-- AIM 1 --
Rewrite every line of the records below, requests included, and shift each coordinate in their answers by -122. Leave the pictures out.

-- SOURCE DOCUMENT --

—————

The Internet has been abuzz with warnings that every company should have a written Social Media policy. These warnings have more recently been followed by equally compelling, but there is contradictory advice that Social Media policies are not worth the time and money, and aren’t enforceable anyway. So what’s a mindful company trying to do the right thing, to do? Should you have a social media policy?
A Social Media policy is a written policy for employees that defines how and when they can participate in discussions about the company’s business or brands on social media sites. They are closely related to Brand Guidelines which are foundational to inform related third parties, the media, and the public of the proper use of company trademarks in marketing and advertising.
So what’s a mindful company trying to do the right thing, to do?
The impetus for the fodder regarding the need for a written Social Media policy resulted after the National Labor Relations Board (NLRB) released reports analyzing several Social Media policies to determine whether they violated various state and federal laws. At issue, for example, are the First Amendment, the Civil Rights Act, and Section 7 of the National Labor Relations Act, each of which prevent many limitations that a company might want to impose on an employee’s social media participation.
However, the NLRB’s social media policy input has turned out to be more of a deterrent to even having a policy at all, since its advice to limit use of certain provisions makes the boundaries of appropriate employee and employer behavior even less clear — exposing both to potential employment-related litigation.
What Is Section 7?
Section 7 of the National Labor Relations Act (NLRA) provides employees the right to voice complaints about their employment and/or employer, such as terms and condition of employment, wages, and labor practices. When drafting a written policy, the brand owner must avoid violating Section 7 of the NLRA since the Social Media policy could well be found to chill the exercise of employees’ legal rights (to gripe, to strike, to petition for help, etc.).

—————

-- ITEMS --
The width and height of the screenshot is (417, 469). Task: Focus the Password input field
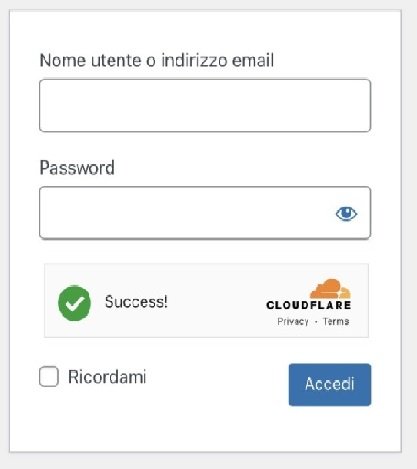tap(205, 213)
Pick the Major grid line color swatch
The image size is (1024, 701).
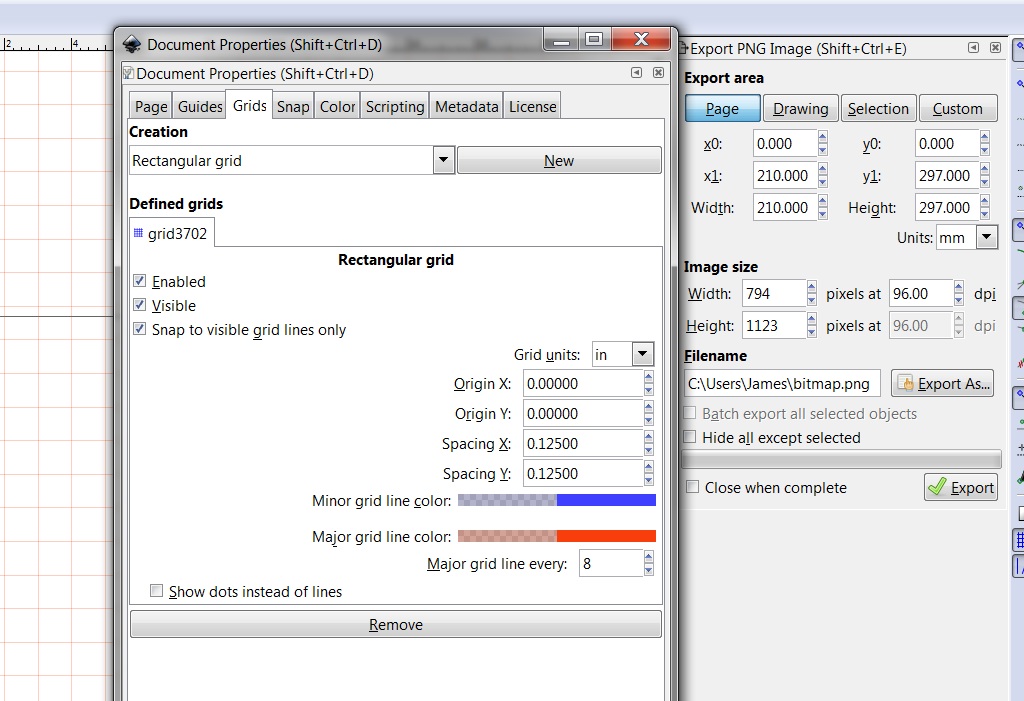556,537
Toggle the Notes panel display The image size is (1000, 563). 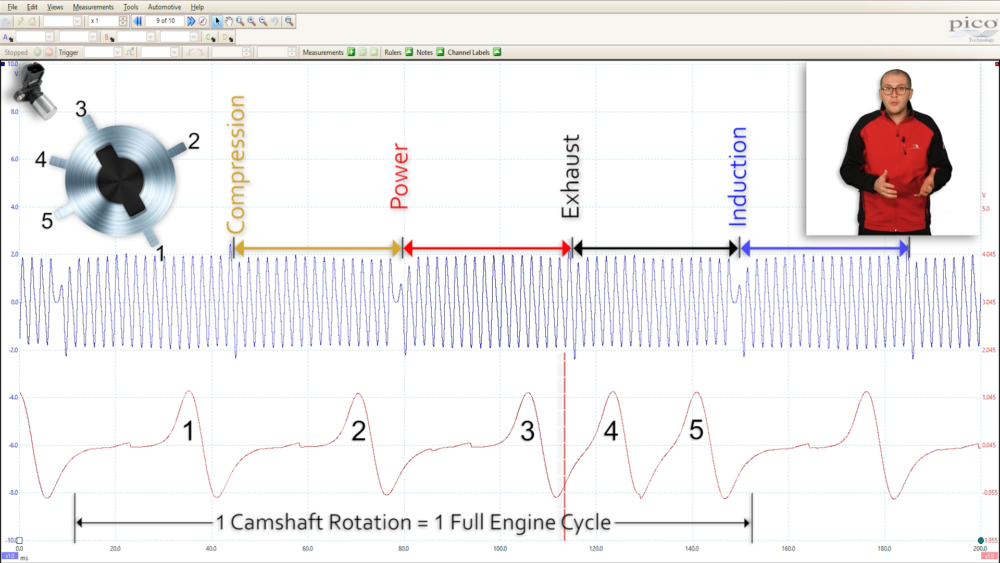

—————

-- AIM 2 --
Answer these from the text on social media policies:
(a) Which agency released reports analyzing several Social Media policies?
(b) What are Social Media policies closely related to?
(c) What right does Section 7 of the National Labor Relations Act give employees?

-- WRITTEN RESPONSE 1 --
The width and height of the screenshot is (417, 469). Task: Focus the Password input field
tap(83, 91)
Pick the Major grid line color swatch
The image size is (1024, 701).
434,415
Toggle the Notes panel display The image size is (1000, 563). 

-- WRITTEN RESPONSE 2 --
(a) The National Labor Relations Board (NLRB).
(b) Brand Guidelines.
(c) The right to voice complaints about their employment and/or employer, such as terms and condition of employment, wages, and labor practices.